Le docteur Pierre Roucolle travaille au CCMM depuis deux ans. La leçon de vocabulaire s’est imposée rapidement. « Ma troisième ou quatrième journée au CCMM, un chalutier appelle pour un jeune matelot qui a pris une plaque de métal sur le thorax. Le patron me dit : « Il va pas bien. » Sans rentrer dans les détails. » Urgentiste aguerri mais CCMM débutant, le médecin fait alors mettre le matelot à moitié assis. « Il est conscient mais je le sens un peu inquiet. Alors que j’appelle le Cross, il se met à gonfler. Cinq minutes après il a fait l’arrêt. On ne l’a pas récupéré. » Ce n’est qu’après que le médecin apprend que la plaque de métal faisait 400 ou 500 kilos. « L’avoir su n’aurait rien changé mais c’est là que j’ai compris qu’ils n’appelaient pas pour rien. »

(MARINE NATIONALE)
Marins et médecins se rencontrent peu. Lors de cette session de « maritimisation » des médecins, puis lors des recyclages de formation médicales des marins. Des moments d’échanges et de discussions que les médecins apprécient. « Ça nous permet d’avoir un retour sur notre travail », précise le docteur Roucolle. De refaire le point sur les attentes des uns et des autres. De revenir sur les loupés. Un épisode est resté dans toutes les mémoires au CCMM. « Il y a deux ans, un bateau arrive en rade de Toulon avec cinq ou six patients grippés, en période de H1N1. Un médecin est envoyé, ils sont mis en quarantaine ». Dans la nuit un des malades se dégrade rapidement. « Il faisait un « neuropalu ».
De l'Antarctique à la Polynésie, une règle absolue, l'intérêt supérieur du patient
Le tableau clinique d’un patient qui débute un paludisme peut être trompeur : c’est le même que celui d’une grippe. Là sont venus s’ajouter deux facteurs-pièges : « Le palu ne se transmet pas, explique Pierre Roucolle. C’est rarissime d’avoir plusieurs cas à bord. Et le commandant avait omis de nous signaler une escale à risque ».
Zones de présence de certaines maladies, secteurs isolés où les évacuations sont quasi-impossibles… Debout devant la carte qui couvre un des murs de la pièce, le médecin pointe les régions sensibles. La Polynésie, l’Antarctique. « A terre, pour certains cas, ce serait le chirurgien direct, là il faut parfois attendre cinq jours. » Un déroutement onéreux qui ne garantit pas forcément des soins de qualité. Une escale, prévue, plus intéressante du point de vue de la qualité des soins, mais qui n’arrive que plusieurs jours après. Ou le contraire… Médecins et marins prennent en compte les différents paramètres. Ils ne nient pas l’importance du facteur économique. Dérouter un bateau coûte cher à l’armateur, rentrer au port peut coûter une marée à un bateau de pêche. « Mais on ne va pas mettre un patient en péril pour un problème de coût ». En mer comme à terre, la règle absolue reste « l’intérêt supérieur du patient».

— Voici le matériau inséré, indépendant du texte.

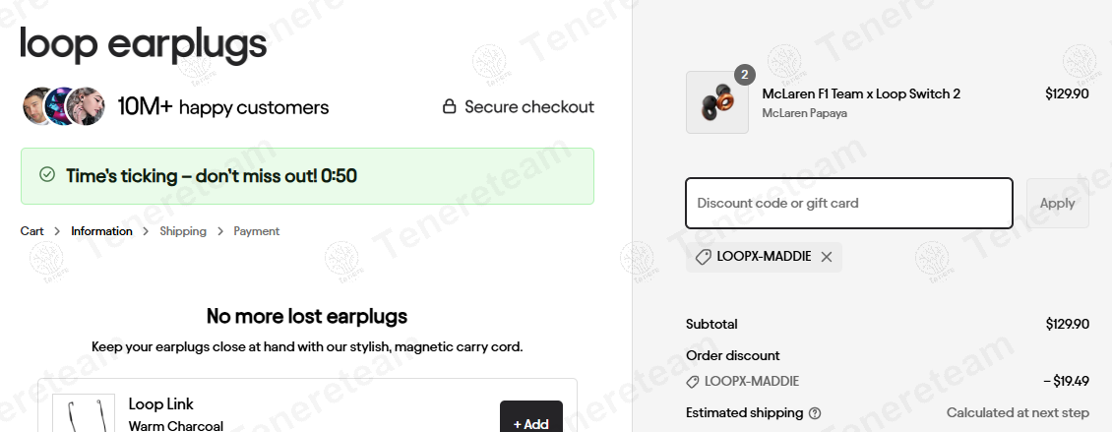
Task: Click the Order discount tag icon
Action: pyautogui.click(x=693, y=382)
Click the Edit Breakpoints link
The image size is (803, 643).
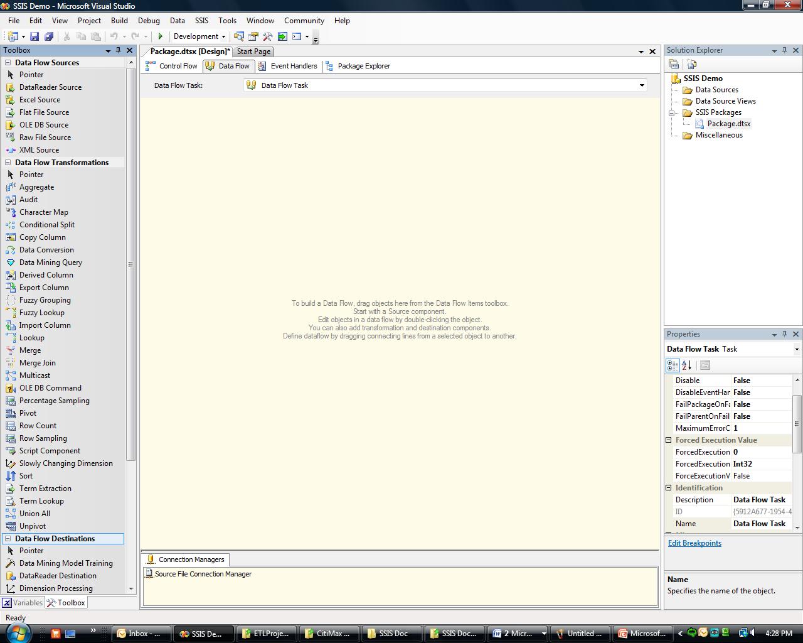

En cas de problème médical à bord qu’il s’agisse d’une maladie ou d’un accident, la procédure à suivre est très précise. La coordination entre les différents acteurs, commandant, Cross, Samu et CCMM, a été précisée par une instruction interministérielle en 1983 (CCMM)
Les noms des bateaux et des marins ont été modifiés.